Lines that include the string "agent" are the ones to copy from the entries below.
· · ·
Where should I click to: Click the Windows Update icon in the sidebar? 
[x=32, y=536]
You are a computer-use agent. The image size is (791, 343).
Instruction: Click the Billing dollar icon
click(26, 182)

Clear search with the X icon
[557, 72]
· · ·
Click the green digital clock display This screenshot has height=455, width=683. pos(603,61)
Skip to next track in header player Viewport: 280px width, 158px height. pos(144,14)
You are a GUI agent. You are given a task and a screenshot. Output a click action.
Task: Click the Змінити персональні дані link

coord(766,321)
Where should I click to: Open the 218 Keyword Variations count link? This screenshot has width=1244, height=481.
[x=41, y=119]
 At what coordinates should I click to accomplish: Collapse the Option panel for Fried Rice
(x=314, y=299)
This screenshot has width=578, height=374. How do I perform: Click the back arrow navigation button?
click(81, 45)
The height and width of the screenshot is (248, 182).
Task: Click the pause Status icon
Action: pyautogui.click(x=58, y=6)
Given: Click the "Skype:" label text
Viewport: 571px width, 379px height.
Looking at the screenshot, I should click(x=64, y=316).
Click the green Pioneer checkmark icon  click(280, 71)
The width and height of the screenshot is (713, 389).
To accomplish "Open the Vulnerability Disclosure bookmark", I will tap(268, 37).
· · ·
Result below —
You are a computer-use agent. The image size is (791, 343).
You are a GUI agent. You are given a task and a screenshot. Output a click action.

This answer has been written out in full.